> [DIRECTIONS] What lines of the data below include the word "accomplish"? Report them by copying each.

> [SUPPLIED MATERIAL]
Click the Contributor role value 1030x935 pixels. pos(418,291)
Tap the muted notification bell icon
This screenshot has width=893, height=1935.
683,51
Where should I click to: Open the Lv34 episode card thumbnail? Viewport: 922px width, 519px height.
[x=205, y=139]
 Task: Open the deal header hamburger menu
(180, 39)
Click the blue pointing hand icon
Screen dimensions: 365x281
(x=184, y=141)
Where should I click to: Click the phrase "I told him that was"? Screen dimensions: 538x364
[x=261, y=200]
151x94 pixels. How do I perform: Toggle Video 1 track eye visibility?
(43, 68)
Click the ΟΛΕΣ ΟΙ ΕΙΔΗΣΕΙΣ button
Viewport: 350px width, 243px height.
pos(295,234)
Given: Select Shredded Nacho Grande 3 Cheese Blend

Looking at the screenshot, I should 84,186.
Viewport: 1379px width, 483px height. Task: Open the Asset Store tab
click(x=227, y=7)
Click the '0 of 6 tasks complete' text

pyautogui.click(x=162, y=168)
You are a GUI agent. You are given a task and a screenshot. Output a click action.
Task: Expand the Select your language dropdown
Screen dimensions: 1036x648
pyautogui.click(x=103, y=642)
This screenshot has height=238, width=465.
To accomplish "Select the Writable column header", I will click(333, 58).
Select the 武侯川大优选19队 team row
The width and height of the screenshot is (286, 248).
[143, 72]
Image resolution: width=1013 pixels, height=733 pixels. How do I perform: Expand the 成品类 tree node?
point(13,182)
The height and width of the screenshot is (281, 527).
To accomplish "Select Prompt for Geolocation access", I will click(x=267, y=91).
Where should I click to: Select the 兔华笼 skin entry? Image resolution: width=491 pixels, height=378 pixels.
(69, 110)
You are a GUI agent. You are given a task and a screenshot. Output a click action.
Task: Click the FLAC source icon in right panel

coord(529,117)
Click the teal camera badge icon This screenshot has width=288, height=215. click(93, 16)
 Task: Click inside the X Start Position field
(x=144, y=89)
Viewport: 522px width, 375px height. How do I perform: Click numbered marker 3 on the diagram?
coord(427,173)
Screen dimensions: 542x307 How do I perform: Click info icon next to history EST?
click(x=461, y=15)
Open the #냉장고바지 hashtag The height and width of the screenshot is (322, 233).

> [TASK SOLUTION]
To accomplish "Select the Writable column header", I will click(333, 58).
To accomplish "Select Prompt for Geolocation access", I will click(x=267, y=91).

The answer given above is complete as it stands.